TigerBlog isn't sure when he first met Oge. It was definitely early on. He knows they covered a lot of the same games way back when.

Everyone liked Oge, and everyone respected how hard he worked. There's nobody who can dispute that. He covered a lot of games, often on the same day.

He cared deeply about the athletes and their experience, and he did whatever he could to help them. He had so many behind-the-scenes jobs that TB can't be certain of what they all were. He definitely was involved at Mercer County Park.

He covered some Princeton games through the years. His cousin, Joe O'Gorman, covered a lot more of the Tigers than Oge did before he recently retired. TB saw Joe briefly at the funeral, and it's always good to see him. Like his cousin, he's one of the good guys.

The funeral yesterday was a who's who of people who have covered sports in Mercer County, including Joe. Among those who currently cover the Tigers regularly, Bob Nuse was there. So was Bill Alden. And Kyle Franko.

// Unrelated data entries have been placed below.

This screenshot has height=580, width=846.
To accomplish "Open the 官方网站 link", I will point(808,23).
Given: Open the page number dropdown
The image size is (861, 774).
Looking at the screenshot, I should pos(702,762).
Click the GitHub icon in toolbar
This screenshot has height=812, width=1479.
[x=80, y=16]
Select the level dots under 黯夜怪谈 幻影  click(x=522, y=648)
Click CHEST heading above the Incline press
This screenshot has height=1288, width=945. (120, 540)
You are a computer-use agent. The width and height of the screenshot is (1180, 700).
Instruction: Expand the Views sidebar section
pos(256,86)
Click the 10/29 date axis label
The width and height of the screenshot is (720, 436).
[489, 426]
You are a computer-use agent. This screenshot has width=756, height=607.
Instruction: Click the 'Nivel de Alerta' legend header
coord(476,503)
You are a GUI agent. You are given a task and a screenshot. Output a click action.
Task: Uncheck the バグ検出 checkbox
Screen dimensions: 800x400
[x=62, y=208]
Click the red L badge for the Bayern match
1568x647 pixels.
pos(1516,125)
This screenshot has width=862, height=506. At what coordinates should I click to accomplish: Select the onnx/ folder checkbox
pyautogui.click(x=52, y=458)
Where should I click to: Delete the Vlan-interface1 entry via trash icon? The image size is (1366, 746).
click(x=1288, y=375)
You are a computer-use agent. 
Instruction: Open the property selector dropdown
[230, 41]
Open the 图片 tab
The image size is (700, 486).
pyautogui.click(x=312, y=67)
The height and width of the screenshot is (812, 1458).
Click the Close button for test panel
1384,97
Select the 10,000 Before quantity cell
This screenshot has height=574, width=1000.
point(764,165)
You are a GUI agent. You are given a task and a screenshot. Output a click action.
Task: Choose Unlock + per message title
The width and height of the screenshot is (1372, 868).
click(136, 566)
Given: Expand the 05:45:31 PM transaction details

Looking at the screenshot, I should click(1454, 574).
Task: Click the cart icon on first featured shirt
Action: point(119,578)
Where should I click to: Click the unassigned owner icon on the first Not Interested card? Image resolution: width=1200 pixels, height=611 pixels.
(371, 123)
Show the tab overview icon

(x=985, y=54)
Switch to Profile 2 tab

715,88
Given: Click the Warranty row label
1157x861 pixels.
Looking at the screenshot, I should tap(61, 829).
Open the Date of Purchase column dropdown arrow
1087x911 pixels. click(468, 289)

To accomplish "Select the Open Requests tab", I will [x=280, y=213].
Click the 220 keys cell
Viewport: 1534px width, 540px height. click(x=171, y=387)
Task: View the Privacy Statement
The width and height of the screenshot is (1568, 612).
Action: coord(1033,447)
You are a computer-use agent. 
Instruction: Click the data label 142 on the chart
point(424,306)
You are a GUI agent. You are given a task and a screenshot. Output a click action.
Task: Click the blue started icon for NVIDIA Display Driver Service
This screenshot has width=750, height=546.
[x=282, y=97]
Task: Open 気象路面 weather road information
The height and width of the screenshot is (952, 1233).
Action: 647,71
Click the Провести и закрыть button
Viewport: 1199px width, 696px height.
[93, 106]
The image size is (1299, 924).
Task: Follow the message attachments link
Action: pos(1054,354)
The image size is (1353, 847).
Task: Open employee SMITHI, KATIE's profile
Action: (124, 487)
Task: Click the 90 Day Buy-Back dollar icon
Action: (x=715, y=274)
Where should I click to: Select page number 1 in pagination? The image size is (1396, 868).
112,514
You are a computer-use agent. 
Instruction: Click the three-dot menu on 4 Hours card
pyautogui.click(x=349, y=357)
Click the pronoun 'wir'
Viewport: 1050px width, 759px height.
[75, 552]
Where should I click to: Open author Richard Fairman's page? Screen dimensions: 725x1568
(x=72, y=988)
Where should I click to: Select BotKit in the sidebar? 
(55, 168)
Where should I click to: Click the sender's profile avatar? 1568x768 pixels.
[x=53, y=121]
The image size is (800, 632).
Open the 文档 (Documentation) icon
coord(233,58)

Ray Clark was there. He and TigerBlog go back to his first day in the newspaper business.

There were many others. The common denominator was that they all liked Oge.

He was a hard guy not to like. He was a big man with a deep voice. He was one of those guys who knew everyone but who always made it seem like you were special to him.

He had a stroke a few years ago and had been battling health issues since. It was Joe who told TB that Oge wasn't doing well a few weeks ago, and then TB saw of his death first from Tom McCarthy, the former Princeton football and basketball announcer who mentioned Oge's passing during a Phillies' telecast.

Oge was 73 when he died.

Maybe the changing media world will eventually catch up with Trenton too, and one or both of the papers will cease to print. It'll be a sad day if it ever comes to that.

As for the glory days, they were back in the 1980s for TB. He'd go to a game, and there'd usually be someone from the Trentonian there as well. Often it was George O'Gorman, and when it was, TB knew he'd be getting a very nice, very genuine "how are you" from the man everyone called Oge.

The world of local sports has lost a really, really good man.